# PROVIDED MATERIAL
--- Start ---
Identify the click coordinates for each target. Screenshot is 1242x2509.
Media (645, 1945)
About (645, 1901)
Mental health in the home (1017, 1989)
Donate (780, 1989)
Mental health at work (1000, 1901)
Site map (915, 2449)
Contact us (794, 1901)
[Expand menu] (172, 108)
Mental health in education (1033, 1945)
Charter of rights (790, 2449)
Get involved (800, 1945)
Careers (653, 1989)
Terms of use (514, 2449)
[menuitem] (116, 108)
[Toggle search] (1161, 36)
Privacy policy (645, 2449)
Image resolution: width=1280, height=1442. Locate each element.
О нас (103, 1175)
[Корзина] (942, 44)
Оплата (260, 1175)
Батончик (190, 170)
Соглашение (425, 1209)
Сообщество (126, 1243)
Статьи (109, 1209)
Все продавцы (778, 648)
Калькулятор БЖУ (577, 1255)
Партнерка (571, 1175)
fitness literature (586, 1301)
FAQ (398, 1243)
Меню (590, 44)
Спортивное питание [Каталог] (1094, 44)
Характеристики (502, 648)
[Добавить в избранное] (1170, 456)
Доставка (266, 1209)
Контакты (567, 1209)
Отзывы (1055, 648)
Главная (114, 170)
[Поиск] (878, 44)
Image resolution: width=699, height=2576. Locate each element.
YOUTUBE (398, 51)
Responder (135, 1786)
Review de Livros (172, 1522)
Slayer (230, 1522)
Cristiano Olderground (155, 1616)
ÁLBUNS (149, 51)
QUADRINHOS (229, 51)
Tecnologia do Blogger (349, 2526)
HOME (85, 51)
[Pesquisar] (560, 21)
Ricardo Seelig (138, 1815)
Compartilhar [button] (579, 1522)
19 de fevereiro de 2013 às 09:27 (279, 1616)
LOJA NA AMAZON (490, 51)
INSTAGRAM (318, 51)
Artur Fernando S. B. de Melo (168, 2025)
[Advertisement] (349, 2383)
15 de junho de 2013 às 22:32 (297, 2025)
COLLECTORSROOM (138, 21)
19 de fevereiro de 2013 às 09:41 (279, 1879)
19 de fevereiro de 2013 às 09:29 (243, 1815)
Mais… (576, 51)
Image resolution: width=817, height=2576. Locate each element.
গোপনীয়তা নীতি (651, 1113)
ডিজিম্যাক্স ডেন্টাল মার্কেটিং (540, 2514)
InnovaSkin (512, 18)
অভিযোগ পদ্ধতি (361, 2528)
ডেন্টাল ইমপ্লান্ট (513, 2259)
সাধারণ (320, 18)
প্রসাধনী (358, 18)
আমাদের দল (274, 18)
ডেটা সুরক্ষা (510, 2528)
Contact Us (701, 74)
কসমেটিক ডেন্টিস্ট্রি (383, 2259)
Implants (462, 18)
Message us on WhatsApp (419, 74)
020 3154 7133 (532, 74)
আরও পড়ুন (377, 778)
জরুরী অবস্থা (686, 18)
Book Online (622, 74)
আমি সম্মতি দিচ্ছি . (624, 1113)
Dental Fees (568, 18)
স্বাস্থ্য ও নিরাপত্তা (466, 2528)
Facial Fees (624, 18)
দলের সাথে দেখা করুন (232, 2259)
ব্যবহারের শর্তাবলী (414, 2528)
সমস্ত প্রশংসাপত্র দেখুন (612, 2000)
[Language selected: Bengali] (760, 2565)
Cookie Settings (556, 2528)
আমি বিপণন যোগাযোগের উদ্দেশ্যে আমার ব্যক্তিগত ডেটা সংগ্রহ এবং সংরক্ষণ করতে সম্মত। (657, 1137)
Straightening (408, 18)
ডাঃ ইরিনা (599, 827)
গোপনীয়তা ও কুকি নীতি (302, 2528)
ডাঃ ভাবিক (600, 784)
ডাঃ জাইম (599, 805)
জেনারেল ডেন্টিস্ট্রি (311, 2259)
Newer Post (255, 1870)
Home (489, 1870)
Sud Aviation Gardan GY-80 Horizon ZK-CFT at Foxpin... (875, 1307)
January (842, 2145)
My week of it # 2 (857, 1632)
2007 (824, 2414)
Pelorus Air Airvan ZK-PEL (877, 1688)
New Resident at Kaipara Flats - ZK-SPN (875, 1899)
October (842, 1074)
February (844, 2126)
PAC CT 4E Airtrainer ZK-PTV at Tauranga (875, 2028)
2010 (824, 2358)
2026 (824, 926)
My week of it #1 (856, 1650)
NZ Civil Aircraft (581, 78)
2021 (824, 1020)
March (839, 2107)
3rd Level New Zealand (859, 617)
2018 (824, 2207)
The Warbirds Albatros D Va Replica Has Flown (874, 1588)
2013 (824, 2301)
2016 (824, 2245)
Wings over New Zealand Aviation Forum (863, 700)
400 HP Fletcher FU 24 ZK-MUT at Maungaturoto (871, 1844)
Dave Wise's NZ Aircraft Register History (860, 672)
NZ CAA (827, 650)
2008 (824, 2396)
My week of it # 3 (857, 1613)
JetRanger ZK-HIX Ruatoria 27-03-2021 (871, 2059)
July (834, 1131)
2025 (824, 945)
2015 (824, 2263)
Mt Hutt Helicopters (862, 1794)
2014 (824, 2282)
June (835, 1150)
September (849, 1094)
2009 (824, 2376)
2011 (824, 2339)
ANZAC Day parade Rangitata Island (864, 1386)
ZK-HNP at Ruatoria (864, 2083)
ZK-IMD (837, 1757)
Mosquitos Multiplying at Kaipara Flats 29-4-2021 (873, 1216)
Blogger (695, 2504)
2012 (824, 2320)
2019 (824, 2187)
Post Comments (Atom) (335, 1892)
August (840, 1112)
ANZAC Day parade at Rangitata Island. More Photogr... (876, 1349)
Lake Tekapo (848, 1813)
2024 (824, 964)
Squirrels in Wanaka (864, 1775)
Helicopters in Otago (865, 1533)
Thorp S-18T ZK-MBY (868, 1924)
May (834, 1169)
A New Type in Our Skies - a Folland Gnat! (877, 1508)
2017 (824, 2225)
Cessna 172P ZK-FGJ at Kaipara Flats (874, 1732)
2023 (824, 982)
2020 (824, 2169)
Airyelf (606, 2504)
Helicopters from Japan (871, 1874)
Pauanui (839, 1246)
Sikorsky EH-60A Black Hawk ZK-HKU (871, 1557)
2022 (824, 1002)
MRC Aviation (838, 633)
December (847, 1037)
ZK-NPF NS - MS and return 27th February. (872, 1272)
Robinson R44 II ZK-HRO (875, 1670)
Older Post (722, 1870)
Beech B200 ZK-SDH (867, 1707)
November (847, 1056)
--- End ---
# CHALLENGE
Arrange the data above as a Markdown table with the columns Row and Entry, using only the lines between the one containing "Terms of use (514, 2449)" and the one containing "Ricardo Seelig (138, 1815)", inclusive. Number the rows in order and leave out any blank lines.

# SOLUTION FOR THIS TASK
| Row | Entry |
|---|---|
| 1 | Terms of use (514, 2449) |
| 2 | [menuitem] (116, 108) |
| 3 | [Toggle search] (1161, 36) |
| 4 | Privacy policy (645, 2449) |
| 5 | Image resolution: width=1280, height=1442. Locate each element. |
| 6 | О нас (103, 1175) |
| 7 | [Корзина] (942, 44) |
| 8 | Оплата (260, 1175) |
| 9 | Батончик (190, 170) |
| 10 | Соглашение (425, 1209) |
| 11 | Сообщество (126, 1243) |
| 12 | Статьи (109, 1209) |
| 13 | Все продавцы (778, 648) |
| 14 | Калькулятор БЖУ (577, 1255) |
| 15 | Партнерка (571, 1175) |
| 16 | fitness literature (586, 1301) |
| 17 | FAQ (398, 1243) |
| 18 | Меню (590, 44) |
| 19 | Спортивное питание [Каталог] (1094, 44) |
| 20 | Характеристики (502, 648) |
| 21 | [Добавить в избранное] (1170, 456) |
| 22 | Доставка (266, 1209) |
| 23 | Контакты (567, 1209) |
| 24 | Отзывы (1055, 648) |
| 25 | Главная (114, 170) |
| 26 | [Поиск] (878, 44) |
| 27 | Image resolution: width=699, height=2576. Locate each element. |
| 28 | YOUTUBE (398, 51) |
| 29 | Responder (135, 1786) |
| 30 | Review de Livros (172, 1522) |
| 31 | Slayer (230, 1522) |
| 32 | Cristiano Olderground (155, 1616) |
| 33 | ÁLBUNS (149, 51) |
| 34 | QUADRINHOS (229, 51) |
| 35 | Tecnologia do Blogger (349, 2526) |
| 36 | HOME (85, 51) |
| 37 | [Pesquisar] (560, 21) |
| 38 | Ricardo Seelig (138, 1815) |